5.03.2009

ossos de um quiosque vivo

- Sinto algo muito estranho, Balu... É como se os meus olhos ardessem. Nunca me tinha acontecido. Estarei doente?

- Não, Mogli. São lágrimas - disse Baguera-. Algo que nós nunca poderemos sentir, só os humanos...

E, deixando rolar aquele fogo dos seus olhos pelas faces, Mogli dirigiu-se à aldeia.

As lágrimas dos homens... as lágrimas dos homens... pensava enquanto debitava mecânico o final da história.

Também aquele fogo havia rolado de meus olhos, anos antes, quando finalmente degolara a culpa atribuída que me pesava a consciência.

Do choro nascera a raiva que, com o tempo, transformara-se em tristeza profunda. Foi-se suavizando até se tornar macia... intocável... indiferente...
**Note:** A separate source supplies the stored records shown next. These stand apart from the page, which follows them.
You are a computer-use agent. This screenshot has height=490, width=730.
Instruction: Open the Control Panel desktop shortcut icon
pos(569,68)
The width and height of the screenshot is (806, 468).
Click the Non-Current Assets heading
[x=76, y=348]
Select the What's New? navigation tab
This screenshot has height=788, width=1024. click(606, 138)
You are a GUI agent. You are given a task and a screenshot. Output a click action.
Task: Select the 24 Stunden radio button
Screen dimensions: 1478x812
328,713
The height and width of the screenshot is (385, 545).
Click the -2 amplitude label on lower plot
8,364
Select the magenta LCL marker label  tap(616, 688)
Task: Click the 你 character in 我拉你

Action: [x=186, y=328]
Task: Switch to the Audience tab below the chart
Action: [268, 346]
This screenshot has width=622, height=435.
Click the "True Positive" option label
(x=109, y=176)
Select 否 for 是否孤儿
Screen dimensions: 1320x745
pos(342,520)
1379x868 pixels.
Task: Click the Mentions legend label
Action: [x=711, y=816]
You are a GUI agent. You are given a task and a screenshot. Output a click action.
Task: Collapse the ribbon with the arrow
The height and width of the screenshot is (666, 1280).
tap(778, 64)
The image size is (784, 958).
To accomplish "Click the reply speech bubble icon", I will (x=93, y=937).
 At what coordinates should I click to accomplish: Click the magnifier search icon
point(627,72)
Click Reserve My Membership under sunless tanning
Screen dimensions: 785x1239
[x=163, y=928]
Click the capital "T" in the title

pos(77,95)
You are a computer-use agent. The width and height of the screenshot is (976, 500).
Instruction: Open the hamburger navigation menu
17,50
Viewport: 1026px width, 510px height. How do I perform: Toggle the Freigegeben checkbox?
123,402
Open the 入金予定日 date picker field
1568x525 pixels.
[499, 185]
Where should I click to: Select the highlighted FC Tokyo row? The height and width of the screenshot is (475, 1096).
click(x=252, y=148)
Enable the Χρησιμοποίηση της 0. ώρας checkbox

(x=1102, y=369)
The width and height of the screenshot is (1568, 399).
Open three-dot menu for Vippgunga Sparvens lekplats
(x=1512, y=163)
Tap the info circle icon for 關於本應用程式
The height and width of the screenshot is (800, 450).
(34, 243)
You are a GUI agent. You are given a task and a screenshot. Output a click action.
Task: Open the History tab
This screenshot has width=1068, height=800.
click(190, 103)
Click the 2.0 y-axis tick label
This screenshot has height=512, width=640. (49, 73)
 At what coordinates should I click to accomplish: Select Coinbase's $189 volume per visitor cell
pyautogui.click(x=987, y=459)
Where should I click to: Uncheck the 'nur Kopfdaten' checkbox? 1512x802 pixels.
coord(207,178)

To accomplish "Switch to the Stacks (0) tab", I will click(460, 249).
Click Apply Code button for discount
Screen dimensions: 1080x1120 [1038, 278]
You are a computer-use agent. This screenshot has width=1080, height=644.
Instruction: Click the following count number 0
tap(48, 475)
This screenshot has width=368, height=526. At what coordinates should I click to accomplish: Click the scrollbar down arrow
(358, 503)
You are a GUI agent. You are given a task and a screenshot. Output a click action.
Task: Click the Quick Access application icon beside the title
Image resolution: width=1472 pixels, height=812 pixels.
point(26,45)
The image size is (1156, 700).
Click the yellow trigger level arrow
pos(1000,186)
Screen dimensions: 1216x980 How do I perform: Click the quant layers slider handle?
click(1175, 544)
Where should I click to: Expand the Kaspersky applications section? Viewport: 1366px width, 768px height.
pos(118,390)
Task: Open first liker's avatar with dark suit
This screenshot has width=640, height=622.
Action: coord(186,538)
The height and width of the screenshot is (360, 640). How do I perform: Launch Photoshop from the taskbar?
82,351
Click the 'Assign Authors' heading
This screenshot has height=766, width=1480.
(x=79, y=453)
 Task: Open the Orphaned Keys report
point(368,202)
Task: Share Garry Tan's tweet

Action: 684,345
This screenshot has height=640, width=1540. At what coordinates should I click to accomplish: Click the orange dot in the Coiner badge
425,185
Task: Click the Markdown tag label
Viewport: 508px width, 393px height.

Mas o peso da culpa que atribuía por décadas de silêncio incorruptível, avassalador, (in)transposto, matinha-se macerador, remoendo os ossos do quiosque vivo de miudezas que tanto custava a vender.

Tudo mudara quando, num insuspeito dia soalheiro de verão, as abandonadas palavras romperam, trôpegas, pelos lábios moribundos do insano culpado.

"Sinto algo estranho" pensei, no momento em que o fogo rolou pelas faces, em catadupa, tal o peso da libertação.

Tudo mudara! Da indiferença brotaram portuguesices sentimentais. Compaixão e piedade arrumaram o rancor e arrefeceram o fogo...

Mas apagá-lo, libertar das cinzas o quiosque em fogo vivo, não. Talvez o fim das suas miudezas possam aliviar o espaço, dedicando-o ao rescaldo de labaredas acesas noutras frentes.

A ressonância da culpa degolada, de quando em vez, volta, para lembrar que lá está, nunca debelada, sedosa ou indiferente.

Mantém-se enraivecida, mas escondida, pelo intercalar da memória em declínio.

3.10.2009

A improvável história de Dona Ana e sua rija fibra de bem-querer descomposto


“De que fibra és feita?” Havia sido a questão de abertura para a história que agora se conta, de boca em boca, no longínquo Castelo Rodrigo de ontem, da altura do gigante Salomão e sua viagem para lá dos Alpes.

Anos passados desde a última vez em que gentes insalubres da raia tinham apontado o dedo a belzebu em pele de mulher, agora volta o clérigo à carga, para culpar Dona Ana de rija fibra pelo seu bem-querer fértil que puxava homem.

Tudo havia começado pela falta de resposta de Dona Ana em confissão. O puro levita a havia condenado, no sermão periódico, a abraçar a pureza e renegar o pecado.

Dona Ana não havia respondido. Sem pressa, puxou-se para longe da fria abadia, entre olhares acusadores, para nunca mais voltar.

Alvo de amores desalinhados que em brasa punham o povoado, de sumptuosos odores à passagem, Dona Ana de rija fibra levantava ventos tempestuosos de desejo e de intempérie, que regavam a aldeia, mal à janela se punha.

“Vento demoníaco” sussurrava a invejosa gentalha por o mesmo não poder esconder. Ciciavam ao ver a improvável tez morena de sorriso suspenso pelo olhar profundo, que antevia segredos inomináveis e vontades saciadas de soslaio.

Gomo de lânguida tensão pulsante, gemia com seus amores de fortuna, sem receio pelo coscuvilhar que profetizava maleita rogada, botada pela pudica bambochata dominical.

Castas palavras a culpavam pelo único amor verdadeiro da cerca. Pela benquerença de si e do momento, pelo verdadeiro saciar de afectos precisos, pelo autêntico acariciar de si própria, pelo ultraje de brandir a sua liberdade de bicho, de mulher, de gente.

Angelicais orações a condenavam ao ardor do inferno, ao caldeirão tártaro, ao vil desprezo da expulsão, à irada crença de pecado, luxúria, gula e mais outros tantos, dos capitais.

Encantadoras beatas de coração partido pelo tresmalhar de uma alma, a exorcizam com o sotaina. No calor da lareira de casa, gemiam sós, abandonadas pelo acre cheiro mofado que as envolvia enquanto os sagrados consortes roncavam.

Dona Ana e seus anónimos bardanas, incólumes à zelotipia detonadora de ódios, libertam-se da frugal roupagem de preconceitos para se dedicarem à bestialidade, ao desejo, ao gemido, ao amor, deixando no passado a inveja insana do povo.

Escapula-se Dona Ana, do Castelo Rodrigo de má memória, para fazer do incerto sua morada segura, do fortuito forma de vida, da liberdade uma certeza.

Tempos funestos em sítio agreste, esse em que Dona Ana viveu, sem sequer um mísero quiosque seguro como abrigo.